PROVIDED RECORDS »

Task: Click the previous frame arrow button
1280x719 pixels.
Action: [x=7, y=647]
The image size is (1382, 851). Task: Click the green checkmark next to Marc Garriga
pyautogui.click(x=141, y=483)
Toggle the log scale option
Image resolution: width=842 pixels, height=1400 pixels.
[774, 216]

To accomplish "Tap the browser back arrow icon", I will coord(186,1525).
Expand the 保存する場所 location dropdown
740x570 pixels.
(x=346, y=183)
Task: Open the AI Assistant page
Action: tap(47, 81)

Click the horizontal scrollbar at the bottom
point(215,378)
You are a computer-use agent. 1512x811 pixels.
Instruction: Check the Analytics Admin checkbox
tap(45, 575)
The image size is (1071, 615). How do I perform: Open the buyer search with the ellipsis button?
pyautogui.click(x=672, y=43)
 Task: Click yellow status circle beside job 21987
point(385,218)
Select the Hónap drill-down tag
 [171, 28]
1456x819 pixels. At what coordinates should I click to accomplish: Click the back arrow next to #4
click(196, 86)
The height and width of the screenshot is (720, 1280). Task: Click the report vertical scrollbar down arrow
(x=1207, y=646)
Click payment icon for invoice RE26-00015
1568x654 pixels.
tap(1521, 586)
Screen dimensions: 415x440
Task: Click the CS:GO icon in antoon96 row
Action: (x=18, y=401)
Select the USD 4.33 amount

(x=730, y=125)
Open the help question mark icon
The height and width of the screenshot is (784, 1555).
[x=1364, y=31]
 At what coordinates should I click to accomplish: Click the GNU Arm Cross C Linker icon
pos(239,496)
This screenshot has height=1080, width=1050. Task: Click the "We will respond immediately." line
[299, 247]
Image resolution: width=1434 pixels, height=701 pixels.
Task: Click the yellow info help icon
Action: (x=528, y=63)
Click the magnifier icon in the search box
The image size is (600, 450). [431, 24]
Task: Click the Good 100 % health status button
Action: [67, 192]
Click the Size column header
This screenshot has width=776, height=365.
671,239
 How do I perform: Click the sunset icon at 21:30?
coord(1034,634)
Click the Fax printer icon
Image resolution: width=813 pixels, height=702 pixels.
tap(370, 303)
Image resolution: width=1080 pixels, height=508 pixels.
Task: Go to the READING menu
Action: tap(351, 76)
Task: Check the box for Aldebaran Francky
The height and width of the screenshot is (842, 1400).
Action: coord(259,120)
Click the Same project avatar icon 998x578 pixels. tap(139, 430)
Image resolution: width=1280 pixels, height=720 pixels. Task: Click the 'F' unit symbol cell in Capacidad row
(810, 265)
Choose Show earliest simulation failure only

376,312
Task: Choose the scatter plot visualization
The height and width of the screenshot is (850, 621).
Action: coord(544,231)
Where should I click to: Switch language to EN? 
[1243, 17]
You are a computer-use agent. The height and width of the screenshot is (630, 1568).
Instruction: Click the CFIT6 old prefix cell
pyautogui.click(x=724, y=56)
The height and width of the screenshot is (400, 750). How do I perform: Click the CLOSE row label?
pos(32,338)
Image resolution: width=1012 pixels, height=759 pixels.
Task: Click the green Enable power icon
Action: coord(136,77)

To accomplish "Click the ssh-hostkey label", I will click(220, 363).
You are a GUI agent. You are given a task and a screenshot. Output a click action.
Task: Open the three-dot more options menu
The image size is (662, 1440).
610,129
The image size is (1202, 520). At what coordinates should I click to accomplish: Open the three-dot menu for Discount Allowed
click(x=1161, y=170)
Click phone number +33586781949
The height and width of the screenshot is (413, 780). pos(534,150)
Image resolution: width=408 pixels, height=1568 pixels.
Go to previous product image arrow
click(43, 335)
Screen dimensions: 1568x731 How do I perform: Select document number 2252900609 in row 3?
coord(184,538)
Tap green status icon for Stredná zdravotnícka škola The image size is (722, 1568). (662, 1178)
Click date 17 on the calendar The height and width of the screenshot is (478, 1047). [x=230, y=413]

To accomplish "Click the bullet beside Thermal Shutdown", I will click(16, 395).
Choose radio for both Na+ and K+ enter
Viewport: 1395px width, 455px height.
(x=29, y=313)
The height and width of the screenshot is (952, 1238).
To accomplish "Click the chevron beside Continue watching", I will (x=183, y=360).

GIVEN REQUEST » Could you write out the records above, word for word, from the line with "You are a GUI" to the line with "click(43, 335)", including both of those lines?

WRITTEN SOLUTION »
You are a GUI agent. You are given a task and a screenshot. Output a click action.
Task: Open the three-dot more options menu
The image size is (662, 1440).
610,129
The image size is (1202, 520). At what coordinates should I click to accomplish: Open the three-dot menu for Discount Allowed
click(x=1161, y=170)
Click phone number +33586781949
The height and width of the screenshot is (413, 780). pos(534,150)
Image resolution: width=408 pixels, height=1568 pixels.
Go to previous product image arrow
click(43, 335)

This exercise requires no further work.